Feature #9614

ordering of non-Hash items which use st_ internally

Added by Eric Wong about 1 year ago. Updated 7 months ago.

[ruby-core:61383]
Status:Open
Priority:Normal
Assignee:Yukihiro Matsumoto

Description

Hi matz, I would like your permission to remove the order preservation from
any or all of the following currently implemented using st_table:

  • method tables
  • global symbols (Symbol.all_symbols)
  • constant tables
  • instance variable tables
  • global_variables method
  • Thread#keys
  • anything besides the Hash class

I am currently working on a patch series to reduce internal memory usage,
so far I have only converted three pieces:

  1. method tables (~200K reduction)
  2. symbol table (global_symbols.{id_str,sym_id}) (~200K)
  3. frozen_strings (~100K)

n.b. frozen_strings ordering is never exposed to users, so I expect
it to be OK.

Memory reduction is just based on "ruby -e exit" (which loads RubyGems);
bigger programs with more methods/symbols will save more memory.

Work-in-progress patches attached (0002 describes implementation details)

0001-adjust-tests-to-account-for-unsorted-methods.patch Magnifier (1.87 KB) Eric Wong, 03/09/2014 02:22 AM

0002-ihash-initial-implementation-method-table-conversion.patch Magnifier - commit message here has more info (32.8 KB) Eric Wong, 03/09/2014 02:22 AM

0004-ihash-implement-rb_ihash_update-to-support-rb_fstrin.patch Magnifier (7.84 KB) Eric Wong, 03/09/2014 02:22 AM

0003-parse.y-switch-to-ihash-saves-200K-out-of-the-box.patch Magnifier (9.51 KB) Eric Wong, 03/09/2014 02:22 AM

History

#1 Updated by Eric Wong 11 months ago

normalperson@yhbt.net wrote:

Hi matz, I would like your permission to remove the order preservation from
any or all of the following currently implemented using st_table:

  • method tables
  • global symbols (Symbol.all_symbols)
  • constant tables
  • instance variable tables
  • global_variables method
  • Thread#keys
  • anything besides the Hash class

matz: ping?

#2 Updated by Koichi Sasada 11 months ago

Just a comment.

I think it should be another parameter of st_table.

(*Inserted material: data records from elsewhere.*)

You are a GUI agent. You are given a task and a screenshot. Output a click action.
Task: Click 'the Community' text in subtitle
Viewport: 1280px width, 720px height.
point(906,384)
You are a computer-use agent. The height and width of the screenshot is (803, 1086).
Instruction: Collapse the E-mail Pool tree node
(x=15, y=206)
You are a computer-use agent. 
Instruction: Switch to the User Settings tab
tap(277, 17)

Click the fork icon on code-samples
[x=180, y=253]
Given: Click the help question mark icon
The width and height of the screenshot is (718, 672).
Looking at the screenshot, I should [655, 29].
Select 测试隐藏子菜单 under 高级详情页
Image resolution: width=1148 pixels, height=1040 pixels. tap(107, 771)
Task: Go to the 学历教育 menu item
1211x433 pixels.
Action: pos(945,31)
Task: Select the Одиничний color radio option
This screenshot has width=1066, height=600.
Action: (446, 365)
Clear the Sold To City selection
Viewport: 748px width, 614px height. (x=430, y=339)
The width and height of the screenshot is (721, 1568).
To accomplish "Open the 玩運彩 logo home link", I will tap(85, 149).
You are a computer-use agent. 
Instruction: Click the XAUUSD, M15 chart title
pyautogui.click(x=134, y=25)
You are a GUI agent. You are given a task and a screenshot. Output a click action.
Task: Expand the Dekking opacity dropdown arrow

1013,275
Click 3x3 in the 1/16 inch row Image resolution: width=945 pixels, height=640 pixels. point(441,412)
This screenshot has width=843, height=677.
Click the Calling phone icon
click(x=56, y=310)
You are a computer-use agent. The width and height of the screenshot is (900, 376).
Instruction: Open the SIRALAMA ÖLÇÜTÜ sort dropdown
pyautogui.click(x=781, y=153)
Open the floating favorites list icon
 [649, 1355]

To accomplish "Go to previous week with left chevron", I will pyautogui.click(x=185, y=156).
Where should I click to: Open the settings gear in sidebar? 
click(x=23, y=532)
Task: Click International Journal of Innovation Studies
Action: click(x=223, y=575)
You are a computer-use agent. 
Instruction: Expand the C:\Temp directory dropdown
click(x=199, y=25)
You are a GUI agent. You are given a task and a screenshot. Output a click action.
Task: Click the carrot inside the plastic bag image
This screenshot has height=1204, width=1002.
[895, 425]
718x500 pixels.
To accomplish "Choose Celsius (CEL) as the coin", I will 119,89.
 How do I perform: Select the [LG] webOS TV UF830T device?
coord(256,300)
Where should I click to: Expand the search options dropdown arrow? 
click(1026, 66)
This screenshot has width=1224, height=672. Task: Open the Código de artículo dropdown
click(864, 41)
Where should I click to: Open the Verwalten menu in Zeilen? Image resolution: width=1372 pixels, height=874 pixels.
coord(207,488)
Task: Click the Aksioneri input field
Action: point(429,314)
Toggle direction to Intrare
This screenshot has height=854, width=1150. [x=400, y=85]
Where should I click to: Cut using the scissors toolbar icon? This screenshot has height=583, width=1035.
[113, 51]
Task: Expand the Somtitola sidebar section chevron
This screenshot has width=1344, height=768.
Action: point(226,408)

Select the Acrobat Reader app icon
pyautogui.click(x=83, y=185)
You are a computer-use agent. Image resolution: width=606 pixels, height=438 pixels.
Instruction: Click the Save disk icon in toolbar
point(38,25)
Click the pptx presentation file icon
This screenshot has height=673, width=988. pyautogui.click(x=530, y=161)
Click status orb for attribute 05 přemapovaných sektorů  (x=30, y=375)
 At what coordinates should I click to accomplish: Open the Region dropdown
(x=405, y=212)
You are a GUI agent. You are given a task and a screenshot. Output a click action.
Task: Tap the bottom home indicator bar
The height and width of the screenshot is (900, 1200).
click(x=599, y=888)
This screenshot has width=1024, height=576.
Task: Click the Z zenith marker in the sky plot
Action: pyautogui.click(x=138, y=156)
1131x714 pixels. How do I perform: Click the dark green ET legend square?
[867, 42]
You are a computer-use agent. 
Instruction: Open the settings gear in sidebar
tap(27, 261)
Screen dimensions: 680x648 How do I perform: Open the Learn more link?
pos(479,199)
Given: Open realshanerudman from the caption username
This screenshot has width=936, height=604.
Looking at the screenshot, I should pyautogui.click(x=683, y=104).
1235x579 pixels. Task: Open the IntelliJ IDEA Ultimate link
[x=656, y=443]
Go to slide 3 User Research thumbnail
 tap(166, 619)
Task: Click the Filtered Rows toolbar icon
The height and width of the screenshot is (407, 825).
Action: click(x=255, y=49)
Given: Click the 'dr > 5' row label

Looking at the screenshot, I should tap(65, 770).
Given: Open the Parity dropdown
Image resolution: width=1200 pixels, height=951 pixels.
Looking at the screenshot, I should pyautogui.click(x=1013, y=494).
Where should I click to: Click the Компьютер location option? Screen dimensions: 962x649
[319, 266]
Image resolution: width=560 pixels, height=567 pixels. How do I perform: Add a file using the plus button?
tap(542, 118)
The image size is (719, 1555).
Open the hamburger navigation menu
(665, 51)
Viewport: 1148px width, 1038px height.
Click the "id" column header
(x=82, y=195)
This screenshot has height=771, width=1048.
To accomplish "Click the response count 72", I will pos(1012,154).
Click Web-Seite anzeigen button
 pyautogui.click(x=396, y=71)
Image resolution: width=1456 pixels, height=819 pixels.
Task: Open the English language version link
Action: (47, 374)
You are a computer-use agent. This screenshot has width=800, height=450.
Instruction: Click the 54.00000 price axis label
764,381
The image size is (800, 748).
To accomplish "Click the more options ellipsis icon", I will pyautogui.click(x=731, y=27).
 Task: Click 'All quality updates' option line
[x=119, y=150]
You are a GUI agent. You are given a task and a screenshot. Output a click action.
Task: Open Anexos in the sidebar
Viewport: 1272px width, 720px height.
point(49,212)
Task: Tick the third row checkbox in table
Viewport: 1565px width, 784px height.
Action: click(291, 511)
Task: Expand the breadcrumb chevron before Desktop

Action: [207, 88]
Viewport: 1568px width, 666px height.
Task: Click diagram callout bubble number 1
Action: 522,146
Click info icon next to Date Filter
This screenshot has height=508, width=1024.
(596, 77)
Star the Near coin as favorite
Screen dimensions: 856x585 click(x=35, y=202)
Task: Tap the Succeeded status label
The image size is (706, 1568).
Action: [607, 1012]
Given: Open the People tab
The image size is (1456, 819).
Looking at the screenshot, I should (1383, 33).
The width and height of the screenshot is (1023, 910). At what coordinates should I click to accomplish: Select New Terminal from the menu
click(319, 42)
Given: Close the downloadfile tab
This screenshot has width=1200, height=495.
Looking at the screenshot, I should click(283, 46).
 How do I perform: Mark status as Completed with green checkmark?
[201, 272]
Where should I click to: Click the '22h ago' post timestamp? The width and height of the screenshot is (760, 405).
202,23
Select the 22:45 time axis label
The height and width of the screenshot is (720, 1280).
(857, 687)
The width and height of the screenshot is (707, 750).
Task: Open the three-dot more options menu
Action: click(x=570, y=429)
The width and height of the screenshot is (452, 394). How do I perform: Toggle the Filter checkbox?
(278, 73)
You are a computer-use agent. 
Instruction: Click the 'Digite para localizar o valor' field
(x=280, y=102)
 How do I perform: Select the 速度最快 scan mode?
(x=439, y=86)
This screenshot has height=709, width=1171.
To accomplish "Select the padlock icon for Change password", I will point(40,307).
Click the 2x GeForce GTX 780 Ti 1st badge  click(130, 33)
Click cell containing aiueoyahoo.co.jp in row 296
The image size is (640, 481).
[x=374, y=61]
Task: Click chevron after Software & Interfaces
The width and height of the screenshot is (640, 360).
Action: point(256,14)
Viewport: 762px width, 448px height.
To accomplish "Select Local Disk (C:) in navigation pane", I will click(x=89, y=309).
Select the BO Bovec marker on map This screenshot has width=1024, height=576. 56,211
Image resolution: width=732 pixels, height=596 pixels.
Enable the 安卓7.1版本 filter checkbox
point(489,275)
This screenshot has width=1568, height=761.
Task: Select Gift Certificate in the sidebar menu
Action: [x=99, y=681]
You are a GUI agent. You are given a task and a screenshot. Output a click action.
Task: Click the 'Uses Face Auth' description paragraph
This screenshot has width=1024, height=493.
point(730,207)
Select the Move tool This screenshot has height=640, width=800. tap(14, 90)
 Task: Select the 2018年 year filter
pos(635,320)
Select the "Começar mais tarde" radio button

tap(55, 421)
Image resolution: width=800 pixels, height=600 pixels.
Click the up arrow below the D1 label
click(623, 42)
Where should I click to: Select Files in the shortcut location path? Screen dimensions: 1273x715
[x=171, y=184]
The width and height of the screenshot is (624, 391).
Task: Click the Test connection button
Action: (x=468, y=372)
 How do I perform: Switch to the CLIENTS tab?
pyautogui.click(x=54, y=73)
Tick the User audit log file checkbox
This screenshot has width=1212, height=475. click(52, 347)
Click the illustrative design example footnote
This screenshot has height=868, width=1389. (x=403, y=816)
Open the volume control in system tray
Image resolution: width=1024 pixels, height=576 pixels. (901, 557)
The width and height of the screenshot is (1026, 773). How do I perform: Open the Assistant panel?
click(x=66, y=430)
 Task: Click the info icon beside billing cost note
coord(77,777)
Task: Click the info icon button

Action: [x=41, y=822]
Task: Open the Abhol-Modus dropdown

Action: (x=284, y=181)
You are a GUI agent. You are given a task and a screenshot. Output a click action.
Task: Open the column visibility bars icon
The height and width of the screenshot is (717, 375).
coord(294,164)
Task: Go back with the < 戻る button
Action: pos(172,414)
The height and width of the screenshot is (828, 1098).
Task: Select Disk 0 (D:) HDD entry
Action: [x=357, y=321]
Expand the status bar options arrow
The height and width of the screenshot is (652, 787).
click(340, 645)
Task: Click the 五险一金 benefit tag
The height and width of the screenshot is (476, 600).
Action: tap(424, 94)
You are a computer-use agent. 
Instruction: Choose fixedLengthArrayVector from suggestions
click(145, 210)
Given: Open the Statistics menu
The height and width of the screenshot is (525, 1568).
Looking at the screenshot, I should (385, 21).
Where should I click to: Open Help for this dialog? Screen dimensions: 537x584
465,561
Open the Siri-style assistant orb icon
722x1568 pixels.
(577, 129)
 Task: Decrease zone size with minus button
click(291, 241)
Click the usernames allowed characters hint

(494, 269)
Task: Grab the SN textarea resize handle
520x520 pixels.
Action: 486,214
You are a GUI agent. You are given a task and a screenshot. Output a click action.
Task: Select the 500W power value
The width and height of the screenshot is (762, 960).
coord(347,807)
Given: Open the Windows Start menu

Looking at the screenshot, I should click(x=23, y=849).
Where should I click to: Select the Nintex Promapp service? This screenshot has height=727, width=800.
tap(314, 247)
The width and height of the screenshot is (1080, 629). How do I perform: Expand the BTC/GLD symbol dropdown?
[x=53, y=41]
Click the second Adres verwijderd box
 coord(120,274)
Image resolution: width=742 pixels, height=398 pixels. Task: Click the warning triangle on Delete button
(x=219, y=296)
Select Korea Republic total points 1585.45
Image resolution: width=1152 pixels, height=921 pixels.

Now all st_tables have order.
But most of case, it doesn't needed.

I think it is fine for me that st_table user can select.

#3 Updated by Nobuyoshi Nakada 11 months ago

  • Description updated (diff)

How is it the rate of reduction?

Since I wasn't very positive to make the ordering a spec, I'm not against it.
But it doesn't feel nice to have many similar mechanisms, too.

#4 Updated by Nobuyoshi Nakada 11 months ago

I suspect that tests for local_variables would need fixing too.

#5 Updated by Eric Wong 11 months ago

Hi, thank you for the comments!

ko1: adding flag for ordering might complicate the st code even more.
I think st should only be for implementing Hash.

My primary goals for ihash are to reduce pointer chasing and malloc use.
ihash uses container_of, like ccan/list:

st (unpacked entries):
st_table -> st_table->bins -> st_table_entry -> data structure

st (packed entries):
st_table -> st_table->packed.entries -> data structure

ihash:
rb_ihash_table -> data structure (via container_of)

Removing ordering requirment allows us to avoid writing/maintaining more
(new) code and also save two pointers (fore/prev).

nobu: reduction depends on what is stored

Best case so far are method table and symbol table:

 For each method entry, we save:

     sizeof(st_table_entry) - sizeof(rb_ihash_node) + malloc_overhead

 On 64-bit with glibc malloc: 48 - 8 + 16 = 56 bytes saved.

 AFAIK, jemalloc has less overhead for small allocations, but even
 without malloc overhead, saving 40 bytes per method entry is great.

Symbol table is a big win, too, one single struct has membership
in both sym_id and id_str tables:

 struct rb_idsym {
     struct rb_ihash_node id_str_node; /* sizeof(void *) */
     ID id;
     struct rb_ihash_node sym_id_node;
     VALUE symstr;
     st_index_t hashval;
 };

 On 64-bit:
 Before: 48 + 48 = 96  (+ 32 bytes on glibc malloc)
 After:  40            (+ 16 bytes on glibc malloc)

 If we add ordering to Symbol.all_symbols, we only need one pair
 of list pointers and not two.  But I prefer to not need any :)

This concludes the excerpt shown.